START Recorded information

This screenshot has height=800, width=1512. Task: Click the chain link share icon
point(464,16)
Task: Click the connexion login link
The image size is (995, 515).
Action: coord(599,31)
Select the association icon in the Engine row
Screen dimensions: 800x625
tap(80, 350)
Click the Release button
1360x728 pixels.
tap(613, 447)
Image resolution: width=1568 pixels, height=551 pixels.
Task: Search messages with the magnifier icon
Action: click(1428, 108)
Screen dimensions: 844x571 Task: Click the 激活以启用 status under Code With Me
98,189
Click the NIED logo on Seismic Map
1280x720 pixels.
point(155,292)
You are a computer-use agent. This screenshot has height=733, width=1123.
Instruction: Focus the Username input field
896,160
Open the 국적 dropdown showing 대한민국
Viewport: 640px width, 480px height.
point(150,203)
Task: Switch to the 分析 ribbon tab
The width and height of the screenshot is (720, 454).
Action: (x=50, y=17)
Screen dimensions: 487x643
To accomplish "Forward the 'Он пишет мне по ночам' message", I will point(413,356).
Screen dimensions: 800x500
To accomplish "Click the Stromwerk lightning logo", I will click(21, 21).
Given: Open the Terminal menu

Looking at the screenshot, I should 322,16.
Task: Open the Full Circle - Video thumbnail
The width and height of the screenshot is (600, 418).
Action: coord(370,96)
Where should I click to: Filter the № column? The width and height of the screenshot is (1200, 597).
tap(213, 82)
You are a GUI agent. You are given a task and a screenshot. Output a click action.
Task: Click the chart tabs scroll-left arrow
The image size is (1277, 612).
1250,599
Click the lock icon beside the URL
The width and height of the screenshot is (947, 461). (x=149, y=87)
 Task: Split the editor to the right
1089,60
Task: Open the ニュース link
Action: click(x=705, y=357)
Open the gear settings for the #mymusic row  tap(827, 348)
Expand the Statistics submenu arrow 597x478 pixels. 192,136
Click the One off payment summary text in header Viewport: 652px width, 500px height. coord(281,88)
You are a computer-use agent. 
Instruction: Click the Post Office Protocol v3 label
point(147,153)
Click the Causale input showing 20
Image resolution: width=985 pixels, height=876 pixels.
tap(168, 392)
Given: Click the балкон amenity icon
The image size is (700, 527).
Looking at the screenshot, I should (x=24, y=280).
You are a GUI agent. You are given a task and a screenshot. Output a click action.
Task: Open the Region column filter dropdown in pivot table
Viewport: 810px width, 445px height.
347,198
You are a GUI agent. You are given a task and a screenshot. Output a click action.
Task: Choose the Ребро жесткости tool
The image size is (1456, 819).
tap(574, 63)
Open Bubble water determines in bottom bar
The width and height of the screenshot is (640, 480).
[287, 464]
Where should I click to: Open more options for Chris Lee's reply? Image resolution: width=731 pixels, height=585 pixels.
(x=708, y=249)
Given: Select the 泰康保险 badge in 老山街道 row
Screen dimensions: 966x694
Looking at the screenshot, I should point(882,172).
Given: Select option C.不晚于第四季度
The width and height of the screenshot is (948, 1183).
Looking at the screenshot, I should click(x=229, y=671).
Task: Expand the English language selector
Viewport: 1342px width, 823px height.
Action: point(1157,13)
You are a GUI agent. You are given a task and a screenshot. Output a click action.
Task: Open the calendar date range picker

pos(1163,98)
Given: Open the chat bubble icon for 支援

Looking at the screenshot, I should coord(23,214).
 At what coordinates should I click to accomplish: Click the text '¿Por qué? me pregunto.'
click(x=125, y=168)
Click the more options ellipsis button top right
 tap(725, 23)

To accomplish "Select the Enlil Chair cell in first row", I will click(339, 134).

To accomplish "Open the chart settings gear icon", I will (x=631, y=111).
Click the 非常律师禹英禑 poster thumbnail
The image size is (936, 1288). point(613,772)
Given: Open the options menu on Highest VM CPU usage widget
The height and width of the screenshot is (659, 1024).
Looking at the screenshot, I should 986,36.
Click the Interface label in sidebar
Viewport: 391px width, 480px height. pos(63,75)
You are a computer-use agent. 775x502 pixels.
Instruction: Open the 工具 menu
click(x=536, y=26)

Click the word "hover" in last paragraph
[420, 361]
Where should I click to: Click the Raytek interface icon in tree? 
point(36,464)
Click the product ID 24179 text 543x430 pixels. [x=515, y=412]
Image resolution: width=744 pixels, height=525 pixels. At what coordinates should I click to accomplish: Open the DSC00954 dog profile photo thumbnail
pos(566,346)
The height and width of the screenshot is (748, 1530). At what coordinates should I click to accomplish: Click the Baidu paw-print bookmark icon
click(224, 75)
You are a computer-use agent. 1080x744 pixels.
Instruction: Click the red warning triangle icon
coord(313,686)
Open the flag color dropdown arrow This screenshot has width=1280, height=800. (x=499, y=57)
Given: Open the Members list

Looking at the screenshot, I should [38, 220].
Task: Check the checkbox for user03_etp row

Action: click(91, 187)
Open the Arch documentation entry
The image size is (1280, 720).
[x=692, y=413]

END Recorded information

** Exercise **
Give back exactly the lines from the one that contains "Open the flag" to the end of the material, both ends kept, and no other line.

** Exercise output **
Open the flag color dropdown arrow This screenshot has width=1280, height=800. (x=499, y=57)
Given: Open the Members list

Looking at the screenshot, I should [38, 220].
Task: Check the checkbox for user03_etp row

Action: click(91, 187)
Open the Arch documentation entry
The image size is (1280, 720).
[x=692, y=413]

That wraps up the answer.